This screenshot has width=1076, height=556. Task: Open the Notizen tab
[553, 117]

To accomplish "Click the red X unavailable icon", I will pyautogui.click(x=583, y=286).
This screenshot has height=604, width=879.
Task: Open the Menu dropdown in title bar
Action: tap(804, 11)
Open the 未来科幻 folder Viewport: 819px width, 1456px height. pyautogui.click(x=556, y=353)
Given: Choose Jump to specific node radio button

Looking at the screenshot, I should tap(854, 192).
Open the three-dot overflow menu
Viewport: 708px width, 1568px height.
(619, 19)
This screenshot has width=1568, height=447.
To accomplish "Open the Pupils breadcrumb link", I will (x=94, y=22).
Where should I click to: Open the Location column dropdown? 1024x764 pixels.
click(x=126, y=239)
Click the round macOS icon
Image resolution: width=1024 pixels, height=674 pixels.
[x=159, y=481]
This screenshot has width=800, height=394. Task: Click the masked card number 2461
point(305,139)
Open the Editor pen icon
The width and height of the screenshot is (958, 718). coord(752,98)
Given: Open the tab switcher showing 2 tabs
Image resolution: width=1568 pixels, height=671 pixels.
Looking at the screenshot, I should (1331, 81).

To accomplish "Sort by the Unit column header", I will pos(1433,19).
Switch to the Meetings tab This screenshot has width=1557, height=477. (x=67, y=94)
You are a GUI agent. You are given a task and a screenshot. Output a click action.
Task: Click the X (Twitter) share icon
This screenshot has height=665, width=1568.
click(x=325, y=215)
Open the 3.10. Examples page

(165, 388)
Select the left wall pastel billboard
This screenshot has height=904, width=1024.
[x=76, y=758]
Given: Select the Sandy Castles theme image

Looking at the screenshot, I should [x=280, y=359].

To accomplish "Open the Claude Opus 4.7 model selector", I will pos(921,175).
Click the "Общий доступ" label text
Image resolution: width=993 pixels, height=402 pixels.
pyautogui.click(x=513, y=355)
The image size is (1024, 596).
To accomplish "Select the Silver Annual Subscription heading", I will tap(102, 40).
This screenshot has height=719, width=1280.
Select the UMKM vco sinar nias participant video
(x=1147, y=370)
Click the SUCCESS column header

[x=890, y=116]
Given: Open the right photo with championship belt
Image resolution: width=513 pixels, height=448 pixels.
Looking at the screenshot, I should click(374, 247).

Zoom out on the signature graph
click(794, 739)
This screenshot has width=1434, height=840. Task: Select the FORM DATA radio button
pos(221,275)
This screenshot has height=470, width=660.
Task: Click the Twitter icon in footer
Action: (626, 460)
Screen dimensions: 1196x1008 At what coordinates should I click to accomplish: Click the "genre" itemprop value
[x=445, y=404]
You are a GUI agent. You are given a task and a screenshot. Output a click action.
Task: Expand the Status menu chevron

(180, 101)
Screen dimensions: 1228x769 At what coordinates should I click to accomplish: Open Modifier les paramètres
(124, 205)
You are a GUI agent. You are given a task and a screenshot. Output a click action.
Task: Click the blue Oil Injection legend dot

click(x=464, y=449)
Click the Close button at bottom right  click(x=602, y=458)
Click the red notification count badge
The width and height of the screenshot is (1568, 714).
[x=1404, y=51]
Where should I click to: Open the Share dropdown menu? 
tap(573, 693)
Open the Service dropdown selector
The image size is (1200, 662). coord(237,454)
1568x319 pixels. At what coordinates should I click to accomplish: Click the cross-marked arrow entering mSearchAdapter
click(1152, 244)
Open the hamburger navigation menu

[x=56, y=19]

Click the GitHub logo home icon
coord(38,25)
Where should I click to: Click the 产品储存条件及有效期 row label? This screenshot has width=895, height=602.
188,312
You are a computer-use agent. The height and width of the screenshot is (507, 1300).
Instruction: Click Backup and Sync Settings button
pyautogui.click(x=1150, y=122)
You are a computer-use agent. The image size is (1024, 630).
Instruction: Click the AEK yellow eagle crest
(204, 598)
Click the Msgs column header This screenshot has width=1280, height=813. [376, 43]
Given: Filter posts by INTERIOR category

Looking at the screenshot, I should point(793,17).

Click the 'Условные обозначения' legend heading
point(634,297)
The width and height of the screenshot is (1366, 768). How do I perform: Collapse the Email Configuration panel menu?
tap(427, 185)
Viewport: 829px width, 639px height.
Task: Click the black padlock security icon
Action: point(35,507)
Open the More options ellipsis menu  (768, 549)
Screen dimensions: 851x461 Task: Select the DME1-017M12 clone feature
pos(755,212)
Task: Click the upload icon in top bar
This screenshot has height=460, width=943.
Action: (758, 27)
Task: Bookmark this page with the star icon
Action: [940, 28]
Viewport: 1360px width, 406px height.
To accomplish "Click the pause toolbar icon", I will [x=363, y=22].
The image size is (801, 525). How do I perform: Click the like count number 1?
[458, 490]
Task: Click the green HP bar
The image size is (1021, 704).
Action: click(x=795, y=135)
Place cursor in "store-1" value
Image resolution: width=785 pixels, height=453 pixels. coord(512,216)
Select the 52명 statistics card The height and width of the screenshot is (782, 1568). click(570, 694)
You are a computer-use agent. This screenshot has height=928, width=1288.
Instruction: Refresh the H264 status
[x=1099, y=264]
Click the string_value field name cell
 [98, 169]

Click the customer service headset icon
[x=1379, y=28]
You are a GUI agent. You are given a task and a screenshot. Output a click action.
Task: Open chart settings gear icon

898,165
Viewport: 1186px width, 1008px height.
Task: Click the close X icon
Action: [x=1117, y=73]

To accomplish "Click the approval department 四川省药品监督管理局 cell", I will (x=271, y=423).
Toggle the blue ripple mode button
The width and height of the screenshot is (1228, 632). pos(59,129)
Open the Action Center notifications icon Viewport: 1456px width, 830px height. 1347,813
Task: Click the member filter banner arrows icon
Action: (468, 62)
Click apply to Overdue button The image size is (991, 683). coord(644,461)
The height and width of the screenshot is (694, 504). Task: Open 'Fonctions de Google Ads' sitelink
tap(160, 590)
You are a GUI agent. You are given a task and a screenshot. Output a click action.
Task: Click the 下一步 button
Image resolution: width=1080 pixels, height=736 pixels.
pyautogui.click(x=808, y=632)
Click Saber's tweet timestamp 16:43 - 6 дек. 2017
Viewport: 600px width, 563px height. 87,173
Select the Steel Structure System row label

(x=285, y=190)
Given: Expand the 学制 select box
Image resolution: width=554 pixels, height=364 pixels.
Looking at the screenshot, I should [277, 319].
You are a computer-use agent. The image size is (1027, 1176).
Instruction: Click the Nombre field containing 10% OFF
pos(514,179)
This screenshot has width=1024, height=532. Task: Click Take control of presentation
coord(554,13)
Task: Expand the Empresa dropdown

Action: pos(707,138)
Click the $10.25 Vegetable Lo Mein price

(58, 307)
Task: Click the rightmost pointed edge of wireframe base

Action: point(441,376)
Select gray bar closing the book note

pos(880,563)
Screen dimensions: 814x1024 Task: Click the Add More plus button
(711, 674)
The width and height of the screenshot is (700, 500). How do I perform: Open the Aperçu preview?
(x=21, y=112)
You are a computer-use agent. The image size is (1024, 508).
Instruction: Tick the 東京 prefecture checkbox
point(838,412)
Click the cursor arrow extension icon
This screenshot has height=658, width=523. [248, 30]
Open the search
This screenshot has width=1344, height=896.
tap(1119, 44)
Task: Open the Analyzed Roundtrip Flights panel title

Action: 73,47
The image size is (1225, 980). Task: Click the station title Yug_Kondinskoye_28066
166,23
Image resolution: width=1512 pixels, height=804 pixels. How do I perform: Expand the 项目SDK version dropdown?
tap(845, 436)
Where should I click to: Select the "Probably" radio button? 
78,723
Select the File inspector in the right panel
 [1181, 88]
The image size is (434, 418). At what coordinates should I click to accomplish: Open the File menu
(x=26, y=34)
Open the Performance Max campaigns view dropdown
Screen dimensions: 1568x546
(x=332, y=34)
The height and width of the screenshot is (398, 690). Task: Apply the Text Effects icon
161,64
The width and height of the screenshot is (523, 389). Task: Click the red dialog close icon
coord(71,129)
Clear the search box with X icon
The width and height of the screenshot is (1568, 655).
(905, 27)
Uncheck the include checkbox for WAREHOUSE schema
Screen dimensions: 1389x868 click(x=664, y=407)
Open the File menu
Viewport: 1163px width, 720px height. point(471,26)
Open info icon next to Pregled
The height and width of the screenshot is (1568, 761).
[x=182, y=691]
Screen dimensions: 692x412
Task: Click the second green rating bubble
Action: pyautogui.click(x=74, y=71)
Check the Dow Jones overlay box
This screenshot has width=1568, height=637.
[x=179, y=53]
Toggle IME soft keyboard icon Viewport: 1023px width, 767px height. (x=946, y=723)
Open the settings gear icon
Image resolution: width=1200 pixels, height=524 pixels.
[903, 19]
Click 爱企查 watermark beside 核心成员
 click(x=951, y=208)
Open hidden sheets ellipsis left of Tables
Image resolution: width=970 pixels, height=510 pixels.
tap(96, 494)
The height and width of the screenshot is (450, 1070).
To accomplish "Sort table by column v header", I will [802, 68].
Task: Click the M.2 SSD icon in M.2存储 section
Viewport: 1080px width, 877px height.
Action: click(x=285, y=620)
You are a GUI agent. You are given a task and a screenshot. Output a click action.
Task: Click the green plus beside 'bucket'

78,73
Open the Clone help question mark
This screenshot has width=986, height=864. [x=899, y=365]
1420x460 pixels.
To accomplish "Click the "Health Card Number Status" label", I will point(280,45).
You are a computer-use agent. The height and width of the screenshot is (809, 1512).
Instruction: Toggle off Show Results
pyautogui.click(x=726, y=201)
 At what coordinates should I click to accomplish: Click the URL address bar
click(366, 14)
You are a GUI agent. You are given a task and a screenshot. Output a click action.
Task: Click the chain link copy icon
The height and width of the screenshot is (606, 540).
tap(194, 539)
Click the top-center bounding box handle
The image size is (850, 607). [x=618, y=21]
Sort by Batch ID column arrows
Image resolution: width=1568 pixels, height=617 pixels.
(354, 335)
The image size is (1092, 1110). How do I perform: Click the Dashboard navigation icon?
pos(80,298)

▶ **YOUR OBJECTIVE**: Set down again, word for word, the stretch of records from the line with "Click the round macOS icon" to the line with "Given: Open the right", both of those lines included.

▶ **OUTPUT BELOW**:
Click the round macOS icon
Image resolution: width=1024 pixels, height=674 pixels.
[x=159, y=481]
This screenshot has width=800, height=394. Task: Click the masked card number 2461
point(305,139)
Open the Editor pen icon
The width and height of the screenshot is (958, 718). coord(752,98)
Given: Open the tab switcher showing 2 tabs
Image resolution: width=1568 pixels, height=671 pixels.
Looking at the screenshot, I should (1331, 81).

To accomplish "Sort by the Unit column header", I will pos(1433,19).
Switch to the Meetings tab This screenshot has width=1557, height=477. (x=67, y=94)
You are a GUI agent. You are given a task and a screenshot. Output a click action.
Task: Click the X (Twitter) share icon
This screenshot has height=665, width=1568.
click(x=325, y=215)
Open the 3.10. Examples page

(165, 388)
Select the left wall pastel billboard
This screenshot has height=904, width=1024.
[x=76, y=758]
Given: Select the Sandy Castles theme image

Looking at the screenshot, I should [x=280, y=359].

To accomplish "Open the Claude Opus 4.7 model selector", I will pos(921,175).
Click the "Общий доступ" label text
Image resolution: width=993 pixels, height=402 pixels.
pyautogui.click(x=513, y=355)
The image size is (1024, 596).
To accomplish "Select the Silver Annual Subscription heading", I will tap(102, 40).
This screenshot has height=719, width=1280.
Select the UMKM vco sinar nias participant video
(x=1147, y=370)
Click the SUCCESS column header

[x=890, y=116]
Given: Open the right photo with championship belt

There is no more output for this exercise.